A Prefeitura de Manaus, por meio da Secretaria Municipal de Limpeza Urbana (Semulsp), realiza nesta segunda-feira (6), diversos serviços para a conservação e manutenção da margem do igarapé do Passarinho, com os trabalhos de capinação e podagem. As ações contemplam o trecho situado entre os bairros Terra Nova e Monte das Oliveiras, na zona Norte da capital, e seguirão de forma contínua até a conclusão dos serviços na região.

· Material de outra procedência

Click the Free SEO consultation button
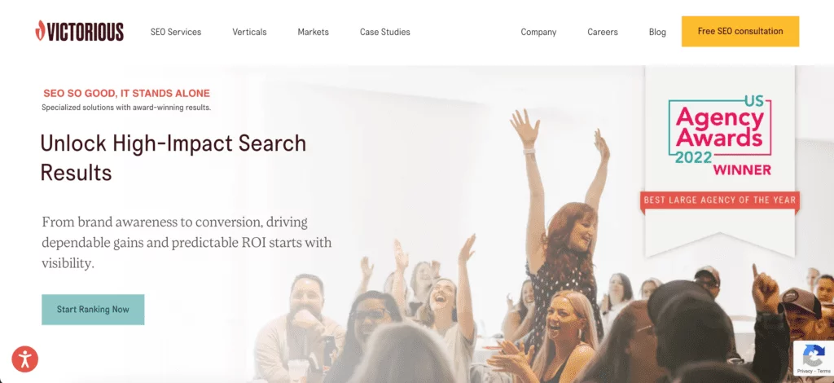This screenshot has width=834, height=383. [x=740, y=32]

A iniciativa atende a uma demanda direta dos próprios moradores da comunidade. De acordo com Max Pinheiro, responsável pelo serviço de poda da Semulsp, o trabalho foi planejado para servir e acolher as necessidades locais, mas também necessita do apoio da população para garantir que a área permaneça conservada.
“Hoje, nós estamos fazendo o trabalho de capinação e a podagem a pedido da população. Nós estamos aqui para servir a comunidade, para servir a população, mas pedimos também para que não jogue lixo na área”, destacou Max Pinheiro.

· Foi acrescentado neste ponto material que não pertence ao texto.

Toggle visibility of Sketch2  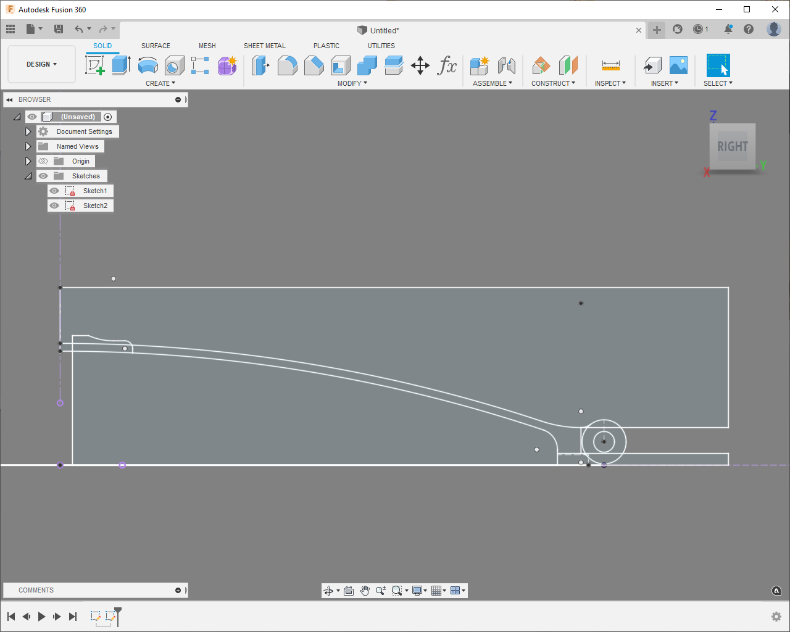(x=55, y=206)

A importância de manter a regularidade na limpeza para a qualidade de vida local e o apelo à conscientização ecológica também foram reforçados por lideranças da área. O líder comunitário do bairro Terra Nova, Antônio Nunes, ressaltou que a permanência e a regularidade dessas ações são fundamentais para a preservação do espaço.
“A gente já vem pedindo a permanência dessa limpeza. Que essa limpeza continue sendo sempre regular, porque aqui não dá para parar. O lixo vem, a gente não sabe da onde, mas chega. Se a gente conseguir zelar por ele, por essa lateral, fica um lugar bacana, um lugar agradável para as pessoas caminharem aqui. E esse é o nosso desejo”, afirmou Antônio Geraldo.
Embora o poder público municipal mantenha o cronograma de assistência na área, o descarte irregular de resíduos nas margens e no leito do igarapé ainda se posiciona como um dos principais desafios para a durabilidade dos serviços. O eletricista Raimundo Belém dos Santos, que acompanha de perto a evolução do igarapé ao longo dos anos, lamentou a falta de cuidado da parte da comunidade e cobrou uma postura mais colaborativa.
“Está escrito para não jogar lixo, mas jogam. Aí é uma falta de respeito. A prefeitura está cuidando, mas eles não cuidam. São os primeiros a jogar lixo. Aí não tem condições”, desabafou Raimundo.
A Semulsp reforça que a destinação correta do lixo doméstico e dos resíduos sólidos é indispensável para evitar gargalos no escoamento das águas, a proliferação de vetores de doenças e a degradação das margens recém-recuperadas.